▸ **Source extract**:
────────────────────────────────────────
What are differences between Bitcoin and Ethereum transactions?

Question

I have read about how transactions work and how they can be redeemed in bitcoin. In a very abstract way, the sender defines the output script that should redeem the transaction. But I am new to Etherum. So my question, how Etherum transactions differ than bitcoin?

To clarify my question, if I have a smart contract on the Etherum blockchain that can send some ethers from the contract owner to someone else under a specific condition (A similar contract is in this nice answer in this question, timed commitment using ethereum blockchain). I know how bitcoin can handle the previous case ( It requires passing around partially signed transactions, holding unpublished transaction, sharing hashes) , but technically how Etherum handle it? And which is more secure bitcoin or etherum?

Answer 1

An important difference is that in ethereum accounts and data exist as ordered data in a state database. Transactions modify this states. In bitcoin though, the consumption of old UTXOs and the creation of new UTXOs leads to the change of an implicit state. One could say that all the unspent transaction outputs together reflect the current state in bitcoin.

Example: In Ethereum you can directly search for an address in the stateDB and query the balance. In Bitcoin you have to search every UTXO and look whether you can formulate the spending condition. Summing the values coupled to the UTXOs gives your balance.
────────────────────────────────────────
Data items
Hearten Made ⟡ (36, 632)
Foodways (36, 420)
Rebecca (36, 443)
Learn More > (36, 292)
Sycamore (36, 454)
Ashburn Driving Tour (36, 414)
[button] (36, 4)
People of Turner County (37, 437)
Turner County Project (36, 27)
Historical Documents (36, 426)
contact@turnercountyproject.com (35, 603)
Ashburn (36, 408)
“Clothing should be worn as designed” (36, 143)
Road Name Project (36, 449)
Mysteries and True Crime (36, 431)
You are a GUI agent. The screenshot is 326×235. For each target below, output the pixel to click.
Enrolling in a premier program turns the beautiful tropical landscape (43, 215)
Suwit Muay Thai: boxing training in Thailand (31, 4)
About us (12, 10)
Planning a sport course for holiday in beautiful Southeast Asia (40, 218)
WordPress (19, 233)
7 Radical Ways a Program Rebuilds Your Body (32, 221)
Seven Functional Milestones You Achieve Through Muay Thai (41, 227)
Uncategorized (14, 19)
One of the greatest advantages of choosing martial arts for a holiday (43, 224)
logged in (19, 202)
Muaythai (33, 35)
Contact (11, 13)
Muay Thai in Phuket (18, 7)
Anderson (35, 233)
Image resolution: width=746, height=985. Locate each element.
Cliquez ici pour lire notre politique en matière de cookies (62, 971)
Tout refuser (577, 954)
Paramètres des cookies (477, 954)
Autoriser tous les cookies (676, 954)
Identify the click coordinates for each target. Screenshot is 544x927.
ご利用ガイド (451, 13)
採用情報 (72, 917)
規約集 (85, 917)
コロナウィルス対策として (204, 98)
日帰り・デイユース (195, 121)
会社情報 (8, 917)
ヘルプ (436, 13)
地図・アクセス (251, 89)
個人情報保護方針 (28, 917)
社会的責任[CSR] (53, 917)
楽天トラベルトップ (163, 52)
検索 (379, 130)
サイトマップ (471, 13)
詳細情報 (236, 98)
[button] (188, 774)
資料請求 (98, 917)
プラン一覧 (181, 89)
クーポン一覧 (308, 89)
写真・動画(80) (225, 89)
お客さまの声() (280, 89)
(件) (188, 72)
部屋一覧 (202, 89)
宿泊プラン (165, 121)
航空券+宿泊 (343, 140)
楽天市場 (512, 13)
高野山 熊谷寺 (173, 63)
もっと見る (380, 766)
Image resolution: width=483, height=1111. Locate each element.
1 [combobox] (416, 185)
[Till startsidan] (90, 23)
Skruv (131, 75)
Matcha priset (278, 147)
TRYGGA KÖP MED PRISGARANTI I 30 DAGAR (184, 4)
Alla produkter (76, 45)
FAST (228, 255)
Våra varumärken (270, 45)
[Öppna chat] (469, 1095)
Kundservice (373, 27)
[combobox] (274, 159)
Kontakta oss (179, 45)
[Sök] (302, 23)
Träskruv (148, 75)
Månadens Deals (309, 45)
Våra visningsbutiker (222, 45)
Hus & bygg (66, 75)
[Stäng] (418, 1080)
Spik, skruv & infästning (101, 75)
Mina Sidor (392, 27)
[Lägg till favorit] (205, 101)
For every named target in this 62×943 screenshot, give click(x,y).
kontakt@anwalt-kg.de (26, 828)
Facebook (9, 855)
────────────────────────────────────────
▸ **Tasks for this exercise**:
(1) Print the passage of the Bitcoin and Ethereum thread from "Example: In Ethereum" up to and including "gives your balance.".
(2) Carry on the Bitcoin and Ethereum thread from the point where it ends.

▸ **In response**:
(1)
Example: In Ethereum you can directly search for an address in the stateDB and query the balance. In Bitcoin you have to search every UTXO and look whether you can formulate the spending condition. Summing the values coupled to the UTXOs gives your balance.

(2)
Bitcoin and Ethereum share (roughly) the same security. In Ethereum you have to sign your transaction using ECDSA on curve Secp256k1 to transfer balance or invoke a smart contract which handles state changes. Every state changes begin with a signed transaction in Ethereum. In Bitcoin, you can formulate spending conditions which require no EC signature. For example, you could formulate the condition "x + 2 = 3" to protect an utxo from being spent. Anybody who has the arithmetic skills to solve that equation can take this UTXO, formulate the solution (push 1 on the stack) and create a valid transaction (and therefore implicitly transfer value).

There is a big difference in the languages used in smart contracts or in bitcoin scripts. The former languages are (usually) turing-complete, which (roughly) means that you can solve every problem a computer can solve with that language. To be exact, they are quasi-turing-complete, because there is another factor which limits what the language can solve: Gas cost (execution cost) and gas limits. Bitcoin uses a turing-incomplete language. Important operations got removed from that language and only what is really necessary was left. Further Bitcoin client rules often limit the script sizes dramatically. These circumstances limit you extremely in the creation of "smart contracts" in Bitcoin. The fact that you can formulate any program that a computer can execute in ethereum, makes the language extremely powerful and therefore dangerous. Writing smart contract requires a lot of thoughts about how you write your code that it can not be exploited. Cases occurred where people intentionally wrote code that they could abuse it later to cheat their customers. To name some examples where code bugs lead to high damage: DAO Hack, Partiy Multisig bug, integer overflow attacks

Both bitcoin addresses and ethereum address are checksummed, so human typing errors are catched. Bitcoin addresses have a stronger checksum though.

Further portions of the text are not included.